**TASK DETAILS:**
Beginning with the first line, retype exactly the records below up to and including the line with "The width and"; pictures do not belong in the copy.

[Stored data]

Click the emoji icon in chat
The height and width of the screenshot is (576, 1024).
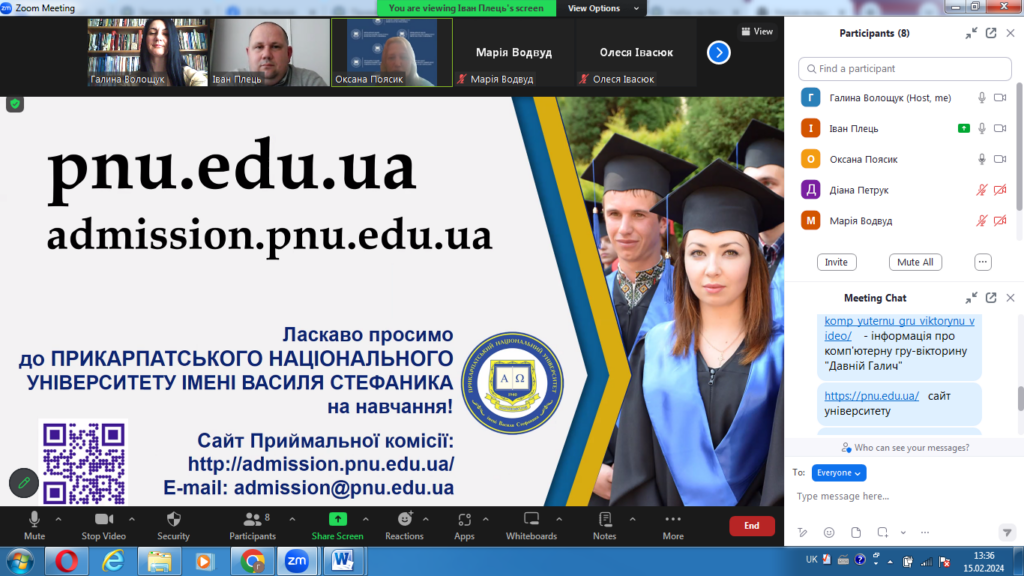tap(829, 532)
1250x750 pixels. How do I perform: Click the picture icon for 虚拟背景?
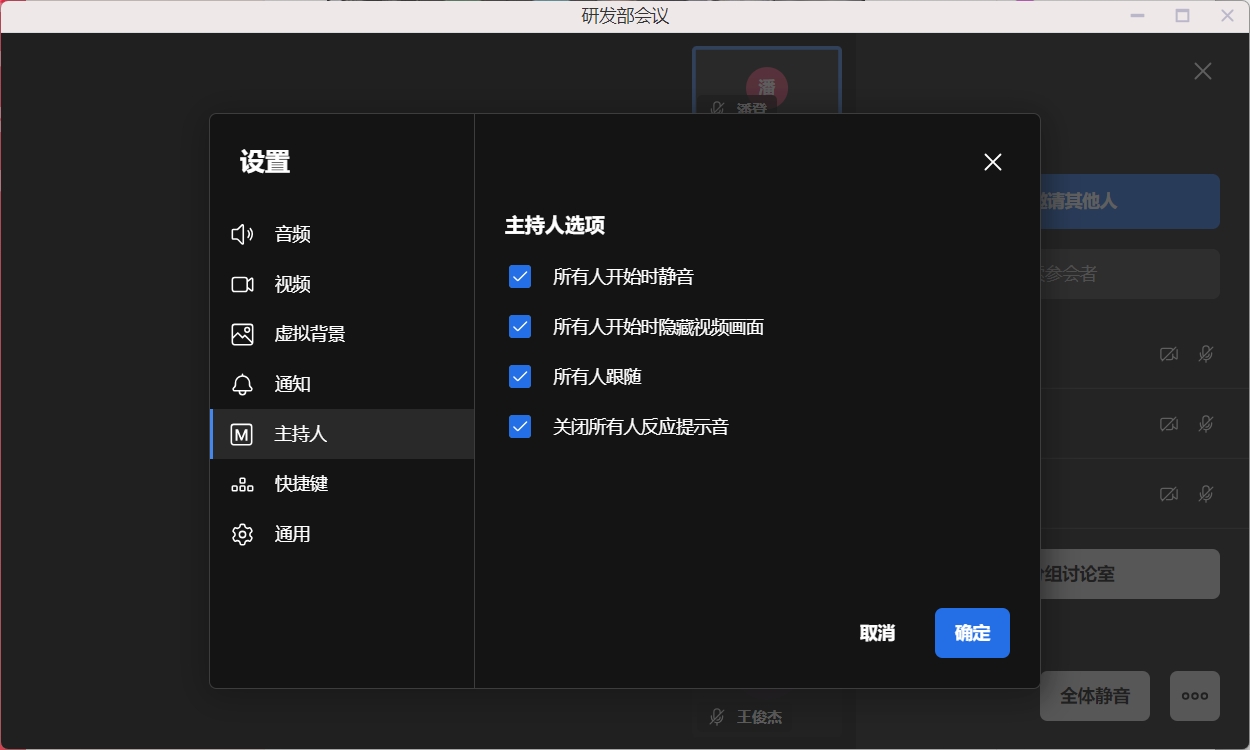click(242, 334)
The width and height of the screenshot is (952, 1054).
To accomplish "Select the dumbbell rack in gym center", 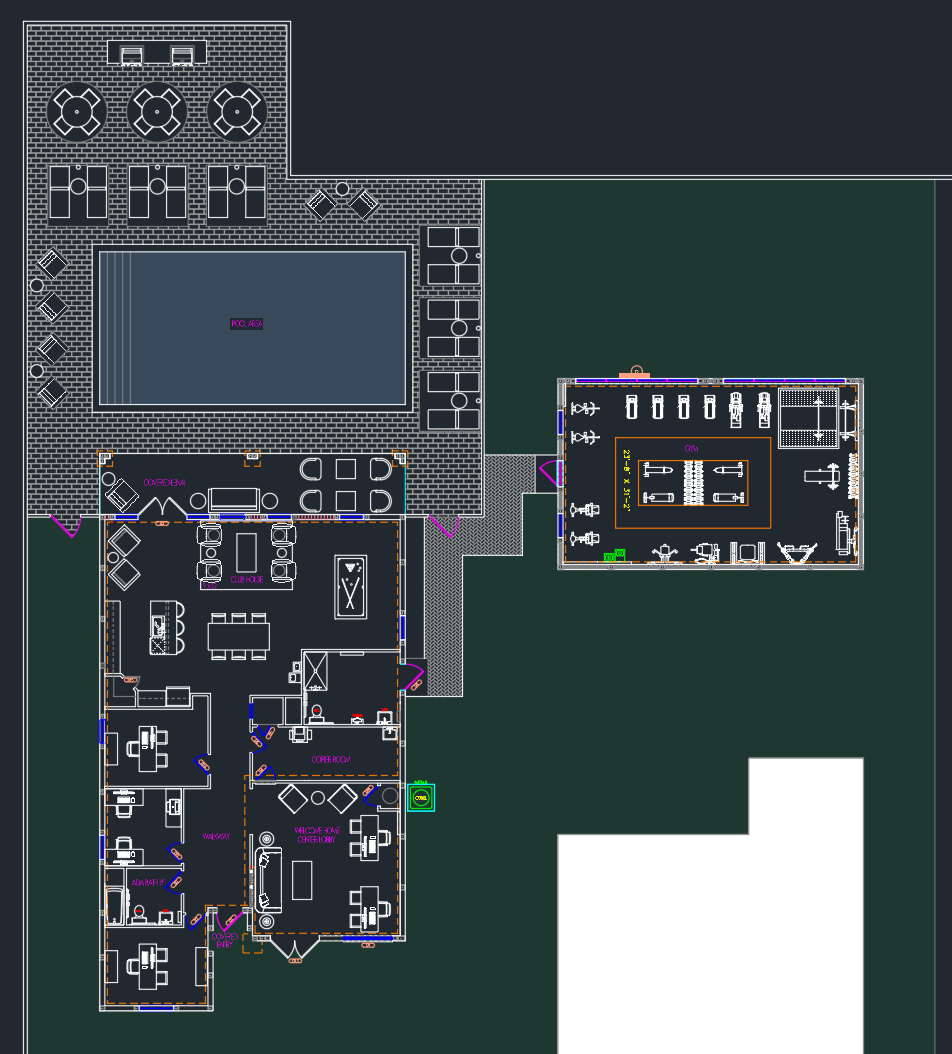I will pyautogui.click(x=693, y=482).
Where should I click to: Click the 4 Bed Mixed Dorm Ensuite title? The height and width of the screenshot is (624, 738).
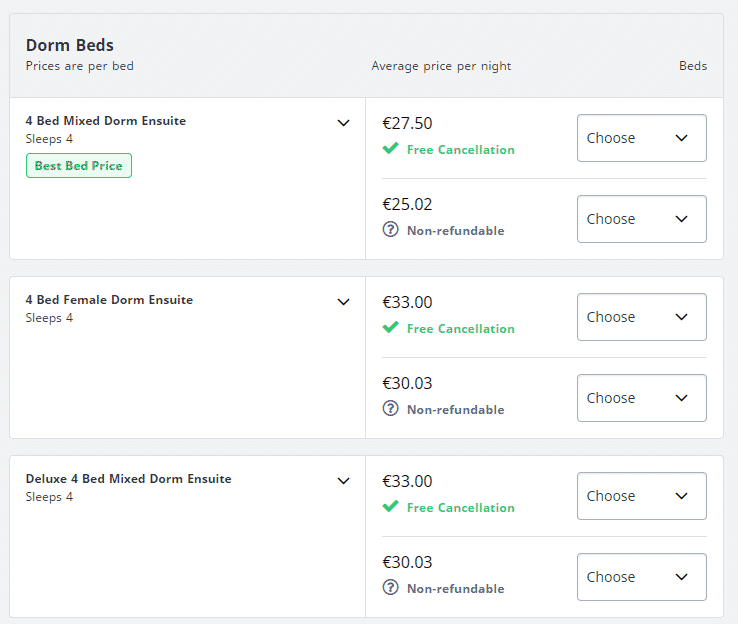[x=106, y=121]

**COMPLETED EXERCISE:**
Click the emoji icon in chat
The height and width of the screenshot is (576, 1024).
tap(829, 532)
1250x750 pixels. How do I perform: Click the picture icon for 虚拟背景?
click(242, 334)
The width and height of the screenshot is (952, 1054).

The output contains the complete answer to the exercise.